- Task statement
From the data below, return all lines holding the string "each".

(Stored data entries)
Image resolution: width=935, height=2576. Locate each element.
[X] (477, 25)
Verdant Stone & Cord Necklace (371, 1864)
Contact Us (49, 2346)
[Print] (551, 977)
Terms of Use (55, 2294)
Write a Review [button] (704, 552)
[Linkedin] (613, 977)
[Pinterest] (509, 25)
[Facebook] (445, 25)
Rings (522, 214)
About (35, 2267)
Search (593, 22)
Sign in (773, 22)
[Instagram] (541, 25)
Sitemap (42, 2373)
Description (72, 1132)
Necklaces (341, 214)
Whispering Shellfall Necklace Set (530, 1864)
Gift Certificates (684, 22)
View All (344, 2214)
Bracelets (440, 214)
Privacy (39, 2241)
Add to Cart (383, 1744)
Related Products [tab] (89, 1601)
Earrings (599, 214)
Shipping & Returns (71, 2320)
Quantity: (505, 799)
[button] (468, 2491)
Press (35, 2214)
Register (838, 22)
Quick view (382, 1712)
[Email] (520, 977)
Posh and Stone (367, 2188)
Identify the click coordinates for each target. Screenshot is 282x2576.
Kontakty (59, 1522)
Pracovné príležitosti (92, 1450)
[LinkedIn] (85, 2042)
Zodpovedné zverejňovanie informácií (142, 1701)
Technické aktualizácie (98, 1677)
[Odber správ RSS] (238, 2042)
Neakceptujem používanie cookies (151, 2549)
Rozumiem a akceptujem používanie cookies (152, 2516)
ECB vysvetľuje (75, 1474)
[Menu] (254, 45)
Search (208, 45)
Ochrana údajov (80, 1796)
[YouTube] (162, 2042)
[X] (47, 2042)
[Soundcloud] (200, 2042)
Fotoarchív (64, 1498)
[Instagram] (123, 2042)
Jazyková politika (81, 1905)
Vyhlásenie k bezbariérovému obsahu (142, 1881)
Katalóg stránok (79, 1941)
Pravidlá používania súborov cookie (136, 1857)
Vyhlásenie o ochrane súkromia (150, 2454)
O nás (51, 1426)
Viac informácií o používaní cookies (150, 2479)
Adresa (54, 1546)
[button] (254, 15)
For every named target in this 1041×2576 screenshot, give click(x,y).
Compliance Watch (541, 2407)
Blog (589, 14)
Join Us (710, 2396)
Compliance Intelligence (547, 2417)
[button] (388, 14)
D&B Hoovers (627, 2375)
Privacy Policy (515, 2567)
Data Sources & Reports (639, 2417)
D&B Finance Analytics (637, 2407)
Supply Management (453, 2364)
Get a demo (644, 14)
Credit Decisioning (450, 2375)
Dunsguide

- Your solution
Image resolution: width=935, height=2576. Locate each element.
Identify the click coordinates for each target. Screenshot is 282x2576.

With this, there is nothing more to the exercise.